余談になるが、愛読している借金玉さんブログ(毎回更新を心待ちにしてます)の記事に、企業のタイプと求められる人間が書かれている。前職の企業は、3番目の「作業評価型企業」にあたる。

syakkin-dama.hatenablog.com

 

会社の収益システムがほぼ完成されており、創造性や数字の競い合いなどは末端の労働者にはほぼ要求されず、「定められた業務手順を定められた通り効率よくこなす」ことが最も重要視される企業です。

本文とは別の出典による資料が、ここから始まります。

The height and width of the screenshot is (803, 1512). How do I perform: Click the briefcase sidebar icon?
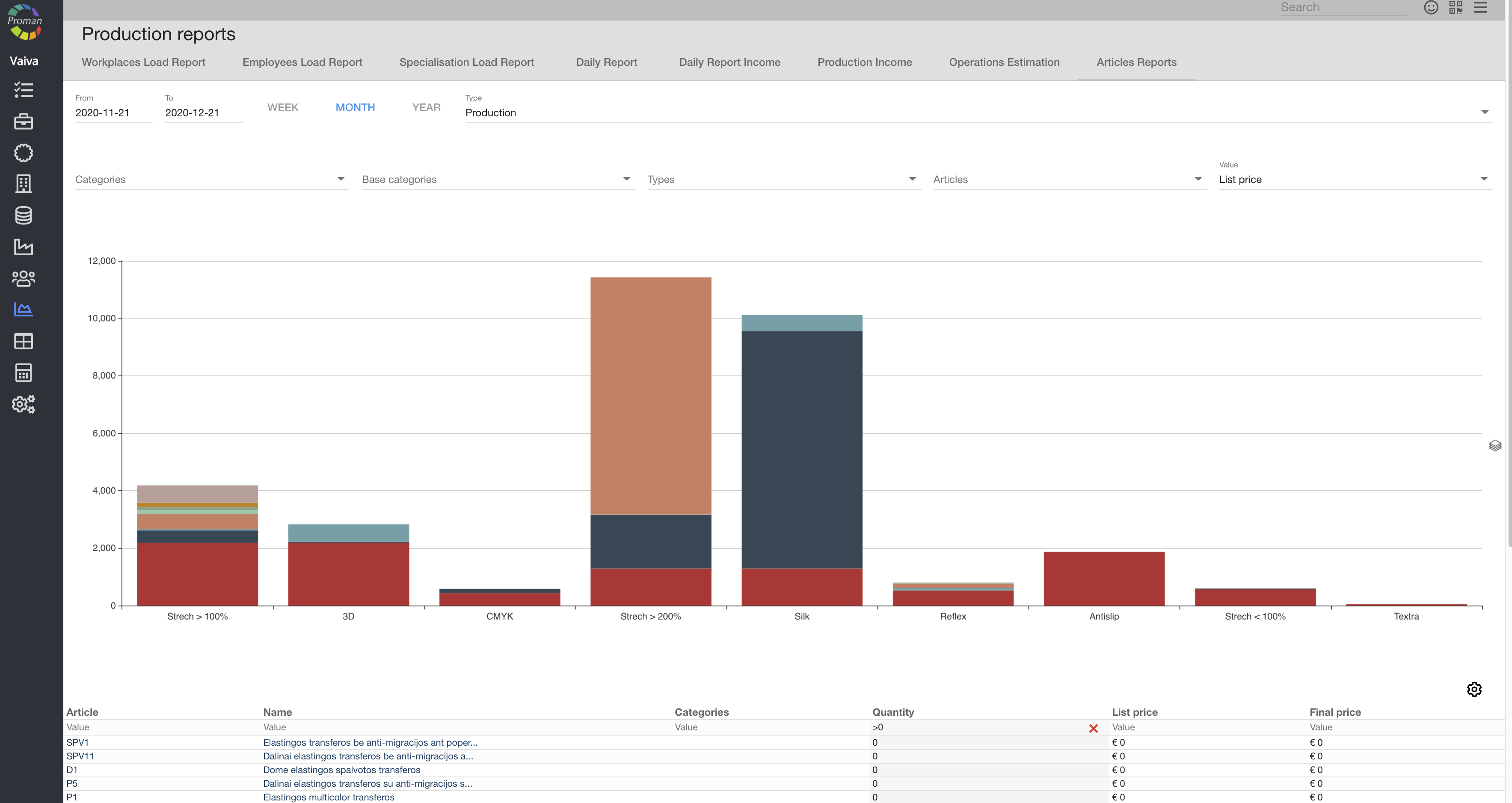24,121
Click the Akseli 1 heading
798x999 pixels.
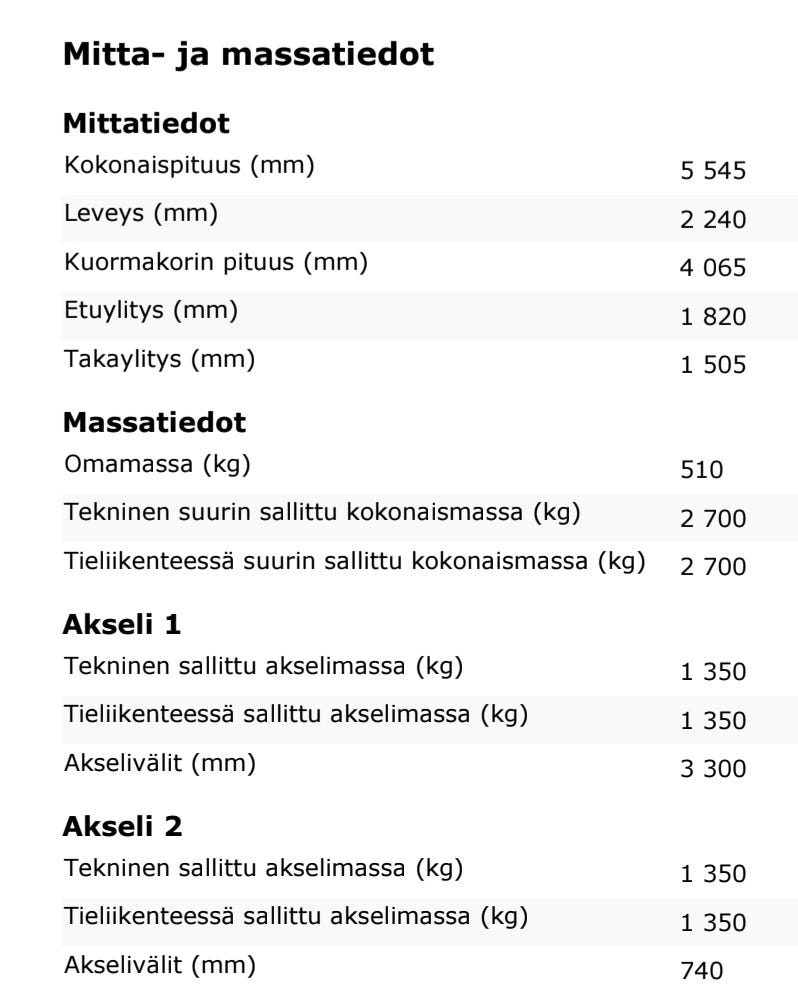(122, 624)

就職活動の話。自己分析をトチると死にます。(死にました) - 発達障害就労日誌

  「定められた業務手順を定められた通りこなす」ことが何より苦手な私にとって、前職は鬼門であったことがよくわかる。何故新卒で就活していた時期にこの考えに至らなかったのか。それは、私の発達障害が学生時代は巧妙に隠れており、就職で見事にあぶり出されたからである。

 

僕のブログを読んで納得が強いタイプの皆さんには心からお勧めしません。

就職活動の話。自己分析をトチると死にます。(死にました) - 発達障害就労日誌

 圧倒的なわかりがありました。

 

 そして、退職からの現職である。現職は、仕事のやり方がそれぞれ違うため覚えることは多いが、不思議と身体でコツがつかめる部分があり、今のところほとんどミスを犯さずに済んでいる。前職では、旧来からの風習のような意味のよくわからない複雑な手順が多くあり、一つでも手順をしくじると大失敗につながったものだったが、現職では手順の意味が全て理解できるため、混乱することが少ない。ミスなく仕事を完遂できれば、それは自信につながる。

 

 もはや、仕事は自信と体力を削る化け物ではない。自分を豊かにし、ついでに社会貢献もできる大切な営為となったのだ。今の私は、仕事に希望を持っている。仕事に希望が持てるということを、忘れずにいたい。